Ok, I admit it. I have a thing for superheroes. Wolverine. Gambit. Batman. Darkwing Duck. Well, maybe not that last one; but I have a serious weakness for superhuman powers and shiny high-tech toys. And I always root for those heroes who aren’t afraid (or who are at least willing) to be bad in order to do good.
I have to be honest in the interest of full-disclosure. Since first reading a small teaser blurb about Black & White, I’ve been nutty about it. Superheroes? Female superheroes? Female superheroes at odds with each other, one working for good and the other for villainy? Oh, I am so there. I’ll freely admit that I totally went fangirl; but that story’s for another time.
I raved about this book before I read it and now that I’ve finished every delicious page, I have to say that my raving was not premature. Black & White is cover-to-cover superhero girl power awesomeness.
Set over a century in the future, mega-corporation Corp-Co employs the world’s only legitimate superheroes. Extrahuman rebellion is illegal, and anyone daring to lift a hand against Corp is deemed ‘rabid’ and hunted down to be either incarcerated or sent for the ominous-sounding Therapy. Yet for all of that, Corp-Co stands for justice and goodness, with thousands of extrahuman heroes protecting citizens all across the world. Or so say the sound bites, anyway…

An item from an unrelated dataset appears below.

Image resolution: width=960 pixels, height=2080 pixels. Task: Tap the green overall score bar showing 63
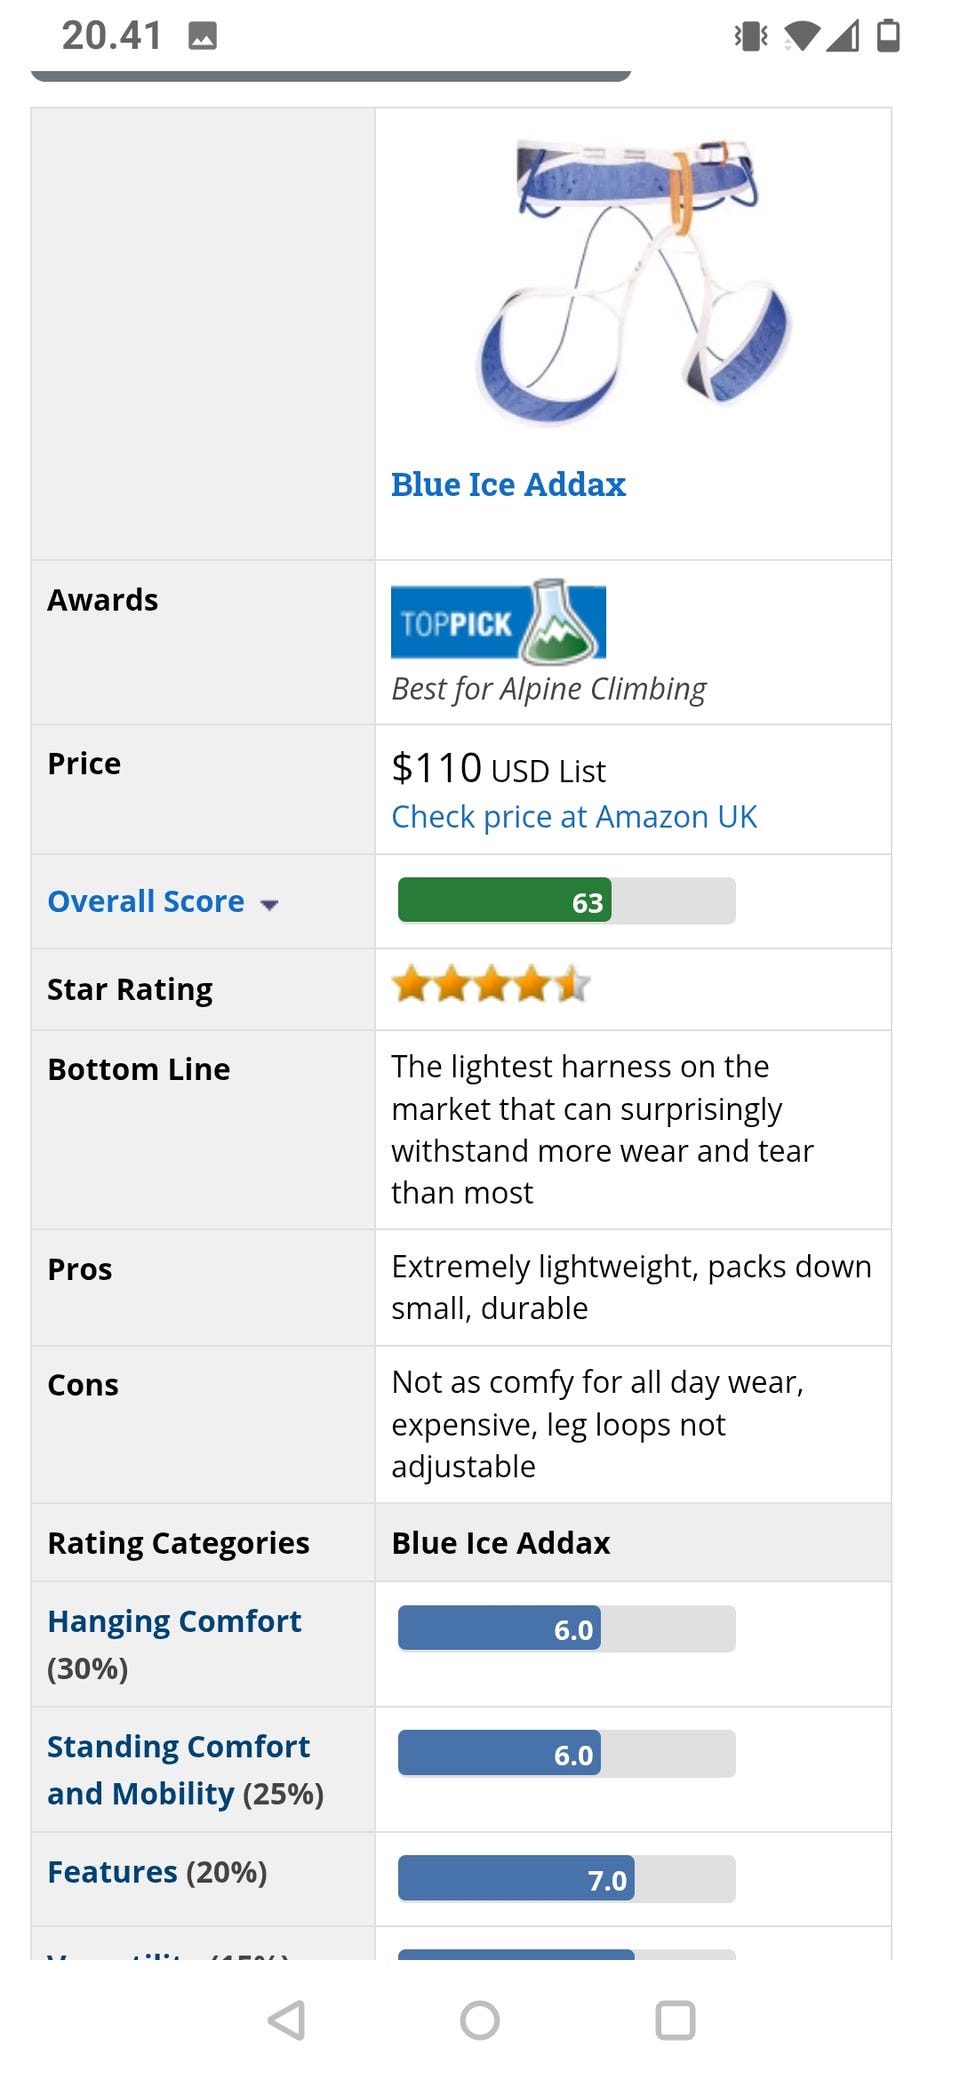tap(566, 901)
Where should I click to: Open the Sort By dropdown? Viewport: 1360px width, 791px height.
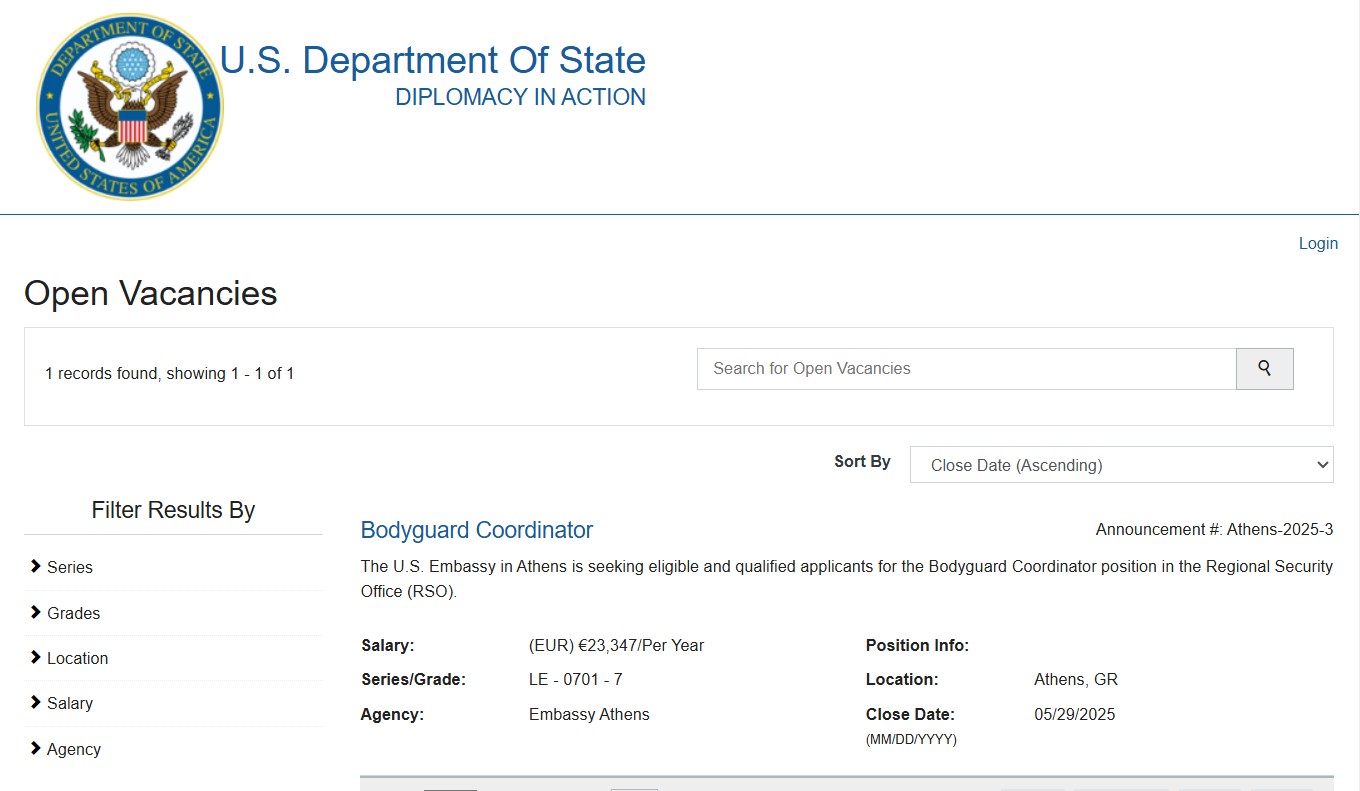point(1121,465)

Jet is the official hero of New Chicago, known as the Lady of Shadows for the superpower that simultaneously haunts her and allows her to do her duty. Duty is number one for Jet, who strives above all to do nothing but assist and save the citizens of her dear city. She’s haunted by the memory of the father who murdered her mother in front of her; and by the well-known fact that all Shadow powers eventually go insane.
Iridium, ex-classmate of Jet, grew fed up with the media and politicking of Corp-Co years before. She’s given up trying to protect anything but a small sliver of New Chicago (known as Wreck City), where she can negotiate with the prolific gangs to keep a tiny number of citizens safe – including herself. She set herself against Corp years before and now she’s the city’s most notorious (and most wanted) supervillain, playing Robin Hood to the city’s downtrodden and forgotten. Jet has vowed to bring her old friend to justice.
And then the plot thickens.
Oh, I won’t ruin it for you. I’ll just give you a taste. There’s Night, Jet’s mentor, the only other Shadow-wielding superhero on the continent. In my head, he’s Sam Jackson in a cowl. Then there’s Taser, free-lance (and therefore rebel) superhero who’s powers are… electric. He’s teemed up with Iri for now – but is he really friend or foe? If you think you can guess, you’ve got it wrong. Last but not least is Bruce, Jet’s new assistant, who’s obvious sexiness makes her acknowledge the loneliness of her off-duty life. Is he what he seems to be? Or is he a little extra?
Toss in the mystery of a decades-old, defunct genetics lab and a missing star reporter, and you’ve got a recipe for chaos.
Black & White is a wild, fun, irresistible ride. It’s fast-paced enough to read in a day. Just don’t plan on doing anything else until you’re through – seriously. The story is told from the viewpoints of Iri and Jet in alternating chapters, interspersed with flashbacks of their school days together at the Corp-Co Extrahuman Academy.